§ **Directions**
A. In the abstract on left ventricular lead performance, which view was used to divide the left ventricle into basal, mid-ventricular, and apical segments?
B. Reproduce word for word everything in the left ventricular lead abstract from "Department of Cardiology, Aarhus" down to "mid-ventricular, and apical.".
C. Carry on the abstract about left ventricular lead performance in cardiac resynchronization therapy from the point where it ends.

§ **Provided text**
Left ventricular lead performance in cardiac resynchronization therapy: impact of lead localization and complications.

Pacing Clin Electrophysiol 2005 Jun;28(6):483-8

Department of Cardiology, Aarhus University Hospital (Skejby), Brendstrupgaardsvej, DK-8200 Aarhus N, Denmark.

Introduction: Cardiac resynchronization therapy (CRT) using left ventricular (LV) pacing from the coronary sinus tributary is increasingly and frequently used in patients with severe congestive heart failure. The present study investigates LV lead performance in different anatomic locations.

Methods: The LV pacing site was defined by bi-plane fluoroscopy. In the left anterior oblique view, the coronary sinus is encircling the mitral ring with the tributaries radiating out like the hands of a watch. Using this clockwise method, Group A had an LV pacing site before 3 o'clock and Group B at or after 3 o'clock. In right anterior oblique view, the LV was divided into three segments: basal, mid-ventricular, and apical.

§ **Stored items**
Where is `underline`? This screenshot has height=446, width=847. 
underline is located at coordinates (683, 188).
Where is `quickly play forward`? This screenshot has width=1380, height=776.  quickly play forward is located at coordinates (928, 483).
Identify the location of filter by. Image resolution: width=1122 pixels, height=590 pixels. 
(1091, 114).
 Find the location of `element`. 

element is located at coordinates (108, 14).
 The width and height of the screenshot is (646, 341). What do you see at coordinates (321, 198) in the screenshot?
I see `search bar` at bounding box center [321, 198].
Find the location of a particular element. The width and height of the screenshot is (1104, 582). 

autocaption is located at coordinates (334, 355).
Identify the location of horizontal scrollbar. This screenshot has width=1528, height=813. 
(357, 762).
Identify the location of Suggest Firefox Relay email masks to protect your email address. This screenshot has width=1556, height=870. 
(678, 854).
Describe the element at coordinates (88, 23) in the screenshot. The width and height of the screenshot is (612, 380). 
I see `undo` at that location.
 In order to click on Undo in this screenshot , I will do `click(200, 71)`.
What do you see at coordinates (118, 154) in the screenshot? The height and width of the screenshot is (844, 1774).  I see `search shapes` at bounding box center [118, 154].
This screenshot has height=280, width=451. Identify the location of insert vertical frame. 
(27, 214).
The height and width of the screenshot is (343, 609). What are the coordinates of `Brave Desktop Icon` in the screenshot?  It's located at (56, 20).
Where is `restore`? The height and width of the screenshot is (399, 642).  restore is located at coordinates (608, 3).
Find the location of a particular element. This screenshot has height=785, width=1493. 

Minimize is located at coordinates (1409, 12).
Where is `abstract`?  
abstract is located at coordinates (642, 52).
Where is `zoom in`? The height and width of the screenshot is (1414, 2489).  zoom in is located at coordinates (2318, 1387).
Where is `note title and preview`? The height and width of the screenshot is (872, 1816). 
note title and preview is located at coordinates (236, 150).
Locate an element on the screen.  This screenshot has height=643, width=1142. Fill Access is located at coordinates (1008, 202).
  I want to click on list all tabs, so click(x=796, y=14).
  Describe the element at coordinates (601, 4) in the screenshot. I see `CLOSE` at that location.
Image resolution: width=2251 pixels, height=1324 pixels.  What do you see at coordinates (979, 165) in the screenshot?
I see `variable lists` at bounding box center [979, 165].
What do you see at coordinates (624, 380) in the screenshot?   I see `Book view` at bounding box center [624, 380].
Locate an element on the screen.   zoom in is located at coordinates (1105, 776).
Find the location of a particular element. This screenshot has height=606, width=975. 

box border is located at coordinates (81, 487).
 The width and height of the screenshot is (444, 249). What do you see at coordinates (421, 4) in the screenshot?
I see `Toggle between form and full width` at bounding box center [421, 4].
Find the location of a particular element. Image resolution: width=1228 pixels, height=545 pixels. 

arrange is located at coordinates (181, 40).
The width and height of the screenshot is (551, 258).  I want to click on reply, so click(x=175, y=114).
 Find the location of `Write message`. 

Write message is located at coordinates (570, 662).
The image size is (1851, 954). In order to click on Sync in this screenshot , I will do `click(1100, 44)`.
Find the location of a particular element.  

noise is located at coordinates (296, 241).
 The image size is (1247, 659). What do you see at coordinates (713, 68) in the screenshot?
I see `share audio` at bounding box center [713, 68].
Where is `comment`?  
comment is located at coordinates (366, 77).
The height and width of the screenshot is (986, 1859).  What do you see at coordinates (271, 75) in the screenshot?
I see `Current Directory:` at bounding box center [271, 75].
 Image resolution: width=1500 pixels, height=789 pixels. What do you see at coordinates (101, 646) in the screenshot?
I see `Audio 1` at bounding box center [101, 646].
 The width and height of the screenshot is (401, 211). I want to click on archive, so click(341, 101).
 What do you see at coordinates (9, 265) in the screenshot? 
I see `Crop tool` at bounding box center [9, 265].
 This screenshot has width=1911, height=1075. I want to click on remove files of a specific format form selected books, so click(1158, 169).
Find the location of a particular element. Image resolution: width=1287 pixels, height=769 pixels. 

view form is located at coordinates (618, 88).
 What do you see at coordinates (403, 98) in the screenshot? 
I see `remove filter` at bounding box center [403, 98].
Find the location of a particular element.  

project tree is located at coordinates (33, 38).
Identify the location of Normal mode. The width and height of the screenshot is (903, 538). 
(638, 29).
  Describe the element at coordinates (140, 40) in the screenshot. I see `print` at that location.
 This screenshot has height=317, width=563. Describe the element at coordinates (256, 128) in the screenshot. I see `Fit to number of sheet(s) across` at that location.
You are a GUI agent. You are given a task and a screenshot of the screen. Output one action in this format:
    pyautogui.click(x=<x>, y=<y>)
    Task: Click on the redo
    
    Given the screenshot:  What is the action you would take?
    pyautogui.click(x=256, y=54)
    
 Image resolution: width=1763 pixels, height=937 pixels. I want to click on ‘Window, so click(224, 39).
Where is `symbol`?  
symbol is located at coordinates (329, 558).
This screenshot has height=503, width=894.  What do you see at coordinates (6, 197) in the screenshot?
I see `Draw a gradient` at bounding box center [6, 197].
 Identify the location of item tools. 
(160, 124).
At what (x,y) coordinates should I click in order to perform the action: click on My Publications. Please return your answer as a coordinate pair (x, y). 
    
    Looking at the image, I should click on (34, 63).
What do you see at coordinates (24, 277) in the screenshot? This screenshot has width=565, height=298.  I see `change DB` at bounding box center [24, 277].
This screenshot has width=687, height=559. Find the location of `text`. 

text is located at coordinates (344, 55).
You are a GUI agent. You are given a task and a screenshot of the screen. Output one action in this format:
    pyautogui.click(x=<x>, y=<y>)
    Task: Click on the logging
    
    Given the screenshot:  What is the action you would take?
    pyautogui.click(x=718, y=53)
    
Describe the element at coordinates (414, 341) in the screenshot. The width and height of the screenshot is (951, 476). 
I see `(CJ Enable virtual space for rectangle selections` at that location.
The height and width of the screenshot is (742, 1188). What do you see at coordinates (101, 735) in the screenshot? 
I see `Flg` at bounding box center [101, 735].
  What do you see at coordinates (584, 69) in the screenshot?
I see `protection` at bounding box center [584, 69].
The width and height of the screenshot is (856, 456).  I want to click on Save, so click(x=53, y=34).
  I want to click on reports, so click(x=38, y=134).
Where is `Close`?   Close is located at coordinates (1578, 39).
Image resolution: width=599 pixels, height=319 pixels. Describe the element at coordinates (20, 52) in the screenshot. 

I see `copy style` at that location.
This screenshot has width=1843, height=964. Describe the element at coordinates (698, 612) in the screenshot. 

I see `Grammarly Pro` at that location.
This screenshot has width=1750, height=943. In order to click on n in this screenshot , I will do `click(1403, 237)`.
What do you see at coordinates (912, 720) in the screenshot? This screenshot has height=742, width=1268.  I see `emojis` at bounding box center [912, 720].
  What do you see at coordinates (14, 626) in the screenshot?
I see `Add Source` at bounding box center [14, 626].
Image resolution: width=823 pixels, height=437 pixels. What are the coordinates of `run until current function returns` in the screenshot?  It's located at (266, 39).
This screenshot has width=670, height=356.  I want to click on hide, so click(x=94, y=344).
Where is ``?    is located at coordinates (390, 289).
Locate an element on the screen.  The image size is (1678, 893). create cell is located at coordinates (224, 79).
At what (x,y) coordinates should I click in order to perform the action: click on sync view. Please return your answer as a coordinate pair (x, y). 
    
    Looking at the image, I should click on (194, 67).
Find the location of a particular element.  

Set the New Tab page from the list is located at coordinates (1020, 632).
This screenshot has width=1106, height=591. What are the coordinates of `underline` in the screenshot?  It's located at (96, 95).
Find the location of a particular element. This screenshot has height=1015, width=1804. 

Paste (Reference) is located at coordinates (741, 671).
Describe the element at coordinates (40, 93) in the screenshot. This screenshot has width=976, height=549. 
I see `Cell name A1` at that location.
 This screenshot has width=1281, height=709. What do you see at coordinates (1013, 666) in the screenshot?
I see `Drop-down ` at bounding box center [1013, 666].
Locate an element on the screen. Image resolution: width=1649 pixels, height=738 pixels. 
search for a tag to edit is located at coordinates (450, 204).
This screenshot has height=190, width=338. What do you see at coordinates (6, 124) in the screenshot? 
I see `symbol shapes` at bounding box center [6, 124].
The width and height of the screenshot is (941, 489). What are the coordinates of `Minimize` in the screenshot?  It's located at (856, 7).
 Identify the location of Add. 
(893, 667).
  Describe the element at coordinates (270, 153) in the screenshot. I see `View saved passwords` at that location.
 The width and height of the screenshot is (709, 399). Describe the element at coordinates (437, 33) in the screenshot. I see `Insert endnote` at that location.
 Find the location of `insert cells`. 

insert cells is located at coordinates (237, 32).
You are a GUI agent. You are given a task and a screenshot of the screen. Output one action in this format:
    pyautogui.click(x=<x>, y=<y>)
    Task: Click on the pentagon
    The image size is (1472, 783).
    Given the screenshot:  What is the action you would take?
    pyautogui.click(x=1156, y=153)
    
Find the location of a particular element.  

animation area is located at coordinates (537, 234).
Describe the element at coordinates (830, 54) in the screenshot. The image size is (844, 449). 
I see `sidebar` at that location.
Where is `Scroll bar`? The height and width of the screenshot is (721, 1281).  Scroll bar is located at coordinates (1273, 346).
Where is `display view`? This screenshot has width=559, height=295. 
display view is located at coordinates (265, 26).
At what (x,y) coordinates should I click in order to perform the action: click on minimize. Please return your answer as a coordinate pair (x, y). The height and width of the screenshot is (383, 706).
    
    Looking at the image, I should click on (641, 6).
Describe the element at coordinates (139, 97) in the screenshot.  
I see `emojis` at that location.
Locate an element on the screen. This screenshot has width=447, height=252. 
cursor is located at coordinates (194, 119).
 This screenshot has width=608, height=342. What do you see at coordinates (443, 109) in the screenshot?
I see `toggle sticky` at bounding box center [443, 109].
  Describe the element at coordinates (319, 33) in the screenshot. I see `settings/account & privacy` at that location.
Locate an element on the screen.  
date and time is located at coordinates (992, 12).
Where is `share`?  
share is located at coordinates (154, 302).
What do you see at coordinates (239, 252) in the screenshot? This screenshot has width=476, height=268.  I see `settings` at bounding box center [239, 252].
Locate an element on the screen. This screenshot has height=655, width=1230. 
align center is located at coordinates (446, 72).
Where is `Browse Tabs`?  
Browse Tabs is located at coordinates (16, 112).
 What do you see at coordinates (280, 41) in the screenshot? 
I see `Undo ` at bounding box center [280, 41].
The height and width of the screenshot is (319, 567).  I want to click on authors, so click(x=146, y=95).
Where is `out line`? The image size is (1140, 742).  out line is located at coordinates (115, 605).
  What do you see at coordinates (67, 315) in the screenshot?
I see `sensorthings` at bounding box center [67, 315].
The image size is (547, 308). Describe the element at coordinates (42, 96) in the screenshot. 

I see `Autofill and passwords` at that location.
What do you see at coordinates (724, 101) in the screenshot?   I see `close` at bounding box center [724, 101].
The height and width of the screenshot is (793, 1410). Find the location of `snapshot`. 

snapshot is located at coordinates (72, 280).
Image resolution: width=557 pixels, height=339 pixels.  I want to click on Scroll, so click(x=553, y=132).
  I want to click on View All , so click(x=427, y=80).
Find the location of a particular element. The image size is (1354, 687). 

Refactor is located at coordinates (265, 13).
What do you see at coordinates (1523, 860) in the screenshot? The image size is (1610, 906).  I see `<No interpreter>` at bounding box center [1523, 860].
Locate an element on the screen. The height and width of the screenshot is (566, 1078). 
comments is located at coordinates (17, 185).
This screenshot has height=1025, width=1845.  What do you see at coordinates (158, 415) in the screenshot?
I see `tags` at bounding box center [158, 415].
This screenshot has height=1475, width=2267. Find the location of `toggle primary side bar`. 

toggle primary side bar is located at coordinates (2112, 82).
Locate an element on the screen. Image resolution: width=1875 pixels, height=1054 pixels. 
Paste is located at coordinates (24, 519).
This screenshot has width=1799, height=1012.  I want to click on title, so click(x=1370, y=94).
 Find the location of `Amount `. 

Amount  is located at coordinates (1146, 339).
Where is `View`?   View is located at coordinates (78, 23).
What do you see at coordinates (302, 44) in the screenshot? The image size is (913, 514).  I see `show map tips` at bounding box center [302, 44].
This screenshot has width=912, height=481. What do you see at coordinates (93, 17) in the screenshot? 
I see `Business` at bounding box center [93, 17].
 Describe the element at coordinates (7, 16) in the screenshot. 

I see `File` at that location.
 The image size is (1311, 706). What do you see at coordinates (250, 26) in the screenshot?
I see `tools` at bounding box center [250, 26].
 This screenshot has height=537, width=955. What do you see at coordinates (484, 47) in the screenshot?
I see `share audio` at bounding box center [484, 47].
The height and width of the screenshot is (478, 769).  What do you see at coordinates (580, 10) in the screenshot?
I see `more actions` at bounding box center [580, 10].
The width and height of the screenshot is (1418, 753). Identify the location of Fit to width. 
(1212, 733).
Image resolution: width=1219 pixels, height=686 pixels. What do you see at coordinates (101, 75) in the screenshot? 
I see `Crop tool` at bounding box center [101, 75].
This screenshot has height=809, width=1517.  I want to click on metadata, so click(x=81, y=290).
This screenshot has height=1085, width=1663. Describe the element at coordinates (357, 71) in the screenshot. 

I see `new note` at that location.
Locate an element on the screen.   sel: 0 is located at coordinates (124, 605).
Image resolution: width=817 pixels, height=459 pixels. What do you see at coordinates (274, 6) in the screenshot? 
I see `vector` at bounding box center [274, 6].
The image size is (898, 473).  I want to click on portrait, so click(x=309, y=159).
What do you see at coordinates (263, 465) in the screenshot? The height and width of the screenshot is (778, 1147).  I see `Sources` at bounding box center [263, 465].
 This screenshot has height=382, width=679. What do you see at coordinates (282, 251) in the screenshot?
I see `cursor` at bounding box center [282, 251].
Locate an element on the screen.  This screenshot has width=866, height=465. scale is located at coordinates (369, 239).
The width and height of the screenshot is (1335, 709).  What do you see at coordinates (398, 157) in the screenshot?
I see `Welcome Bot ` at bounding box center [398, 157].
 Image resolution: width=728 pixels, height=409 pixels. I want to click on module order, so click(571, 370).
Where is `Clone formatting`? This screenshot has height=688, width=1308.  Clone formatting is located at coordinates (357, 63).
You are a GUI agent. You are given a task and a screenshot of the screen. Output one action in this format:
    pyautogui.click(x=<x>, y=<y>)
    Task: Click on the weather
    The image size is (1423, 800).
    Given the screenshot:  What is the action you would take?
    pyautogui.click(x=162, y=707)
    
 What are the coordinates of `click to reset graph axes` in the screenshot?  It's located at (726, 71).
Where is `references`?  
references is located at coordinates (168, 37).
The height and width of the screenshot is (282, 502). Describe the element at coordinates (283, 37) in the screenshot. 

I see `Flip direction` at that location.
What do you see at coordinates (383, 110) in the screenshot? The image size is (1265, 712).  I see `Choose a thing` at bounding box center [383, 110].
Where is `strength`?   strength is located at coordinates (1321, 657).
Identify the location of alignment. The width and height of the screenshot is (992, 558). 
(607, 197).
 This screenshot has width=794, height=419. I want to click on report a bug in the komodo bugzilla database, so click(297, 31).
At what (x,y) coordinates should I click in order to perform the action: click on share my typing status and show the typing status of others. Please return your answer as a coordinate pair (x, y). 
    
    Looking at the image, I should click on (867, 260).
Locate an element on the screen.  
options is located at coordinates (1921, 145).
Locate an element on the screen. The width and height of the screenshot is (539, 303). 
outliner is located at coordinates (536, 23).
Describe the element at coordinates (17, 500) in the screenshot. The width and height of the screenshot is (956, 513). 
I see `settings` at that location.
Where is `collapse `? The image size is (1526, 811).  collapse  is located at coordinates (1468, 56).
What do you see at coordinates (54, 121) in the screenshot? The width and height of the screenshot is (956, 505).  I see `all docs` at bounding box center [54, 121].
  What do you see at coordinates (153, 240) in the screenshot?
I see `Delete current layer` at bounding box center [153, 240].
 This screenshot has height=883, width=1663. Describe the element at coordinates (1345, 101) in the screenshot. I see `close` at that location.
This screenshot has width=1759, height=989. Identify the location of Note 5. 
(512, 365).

§ **Written answers**
A. The right anterior oblique view.

B.
Department of Cardiology, Aarhus University Hospital (Skejby), Brendstrupgaardsvej, DK-8200 Aarhus N, Denmark.

Introduction: Cardiac resynchronization therapy (CRT) using left ventricular (LV) pacing from the coronary sinus tributary is increasingly and frequently used in patients with severe congestive heart failure. The present study investigates LV lead performance in different anatomic locations.

Methods: The LV pacing site was defined by bi-plane fluoroscopy. In the left anterior oblique view, the coronary sinus is encircling the mitral ring with the tributaries radiating out like the hands of a watch. Using this clockwise method, Group A had an LV pacing site before 3 o'clock and Group B at or after 3 o'clock. In right anterior oblique view, the LV was divided into three segments: basal, mid-ventricular, and apical.

C.
Results: LV lead implantation was successful in all of 120 consecutive patients. Mean follow-up was 16.7 months. Implantation time decreased from mean 190 to 80 minutes during the period (P = 0.01). The mean LV lead stimulation threshold increased initially and stabilized afterwards. The threshold measured at last follow-up was higher than at implantation (2.3 vs 2.7 microJ, P = 0.04). Useful venograms were obtained in 94 patients. No significant difference in thresholds was observed between Groups A and B. Phrenic nerve stimulation was most commonly seen in Group B (8/70 vs 1/24, P = 0.001).

Conclusion: Implantation of an LV lead for CRT is possible in patients with congestive heart failure and associated with an acceptable low complication rate. LV lead implantation is associated with a learning curve. At mid-term follow-up, LV lead performance is stable and unrelated to the LV implantation site.